## TASK DESCRIPTION
Across all the entries, how many lines hold "will"? Answer with that number and nothing else.

## DATASET ENTRIES
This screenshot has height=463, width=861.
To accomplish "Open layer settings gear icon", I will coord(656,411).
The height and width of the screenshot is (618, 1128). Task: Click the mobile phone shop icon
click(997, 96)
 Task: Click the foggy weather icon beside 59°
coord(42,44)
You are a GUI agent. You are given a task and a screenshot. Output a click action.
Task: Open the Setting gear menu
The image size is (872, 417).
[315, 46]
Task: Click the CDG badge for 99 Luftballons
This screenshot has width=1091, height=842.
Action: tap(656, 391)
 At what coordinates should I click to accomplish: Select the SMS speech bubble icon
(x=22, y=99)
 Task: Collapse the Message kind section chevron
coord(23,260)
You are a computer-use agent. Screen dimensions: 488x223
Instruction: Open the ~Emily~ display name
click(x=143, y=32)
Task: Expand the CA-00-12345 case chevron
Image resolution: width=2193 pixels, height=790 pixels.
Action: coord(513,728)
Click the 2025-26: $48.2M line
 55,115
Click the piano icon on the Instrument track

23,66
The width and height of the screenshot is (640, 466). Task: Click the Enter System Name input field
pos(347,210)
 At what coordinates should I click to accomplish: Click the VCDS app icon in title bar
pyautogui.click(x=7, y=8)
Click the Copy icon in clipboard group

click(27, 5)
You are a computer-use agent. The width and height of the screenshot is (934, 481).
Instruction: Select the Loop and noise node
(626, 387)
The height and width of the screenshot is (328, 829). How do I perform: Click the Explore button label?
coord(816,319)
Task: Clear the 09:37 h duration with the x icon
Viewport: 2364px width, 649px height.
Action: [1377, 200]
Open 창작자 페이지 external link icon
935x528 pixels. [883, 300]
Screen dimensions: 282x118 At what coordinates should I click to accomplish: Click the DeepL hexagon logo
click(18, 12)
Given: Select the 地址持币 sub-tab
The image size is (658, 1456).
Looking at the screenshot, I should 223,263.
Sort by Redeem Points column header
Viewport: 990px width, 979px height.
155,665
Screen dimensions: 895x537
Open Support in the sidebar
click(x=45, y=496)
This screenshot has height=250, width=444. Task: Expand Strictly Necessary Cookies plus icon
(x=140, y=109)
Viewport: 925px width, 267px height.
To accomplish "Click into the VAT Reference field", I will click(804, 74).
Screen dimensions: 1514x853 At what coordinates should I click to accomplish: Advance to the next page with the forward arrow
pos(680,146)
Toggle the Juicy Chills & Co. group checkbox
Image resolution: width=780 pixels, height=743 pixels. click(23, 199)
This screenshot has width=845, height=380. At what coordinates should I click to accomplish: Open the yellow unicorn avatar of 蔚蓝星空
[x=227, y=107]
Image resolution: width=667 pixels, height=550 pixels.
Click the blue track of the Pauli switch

## YOUR SOLUTION
2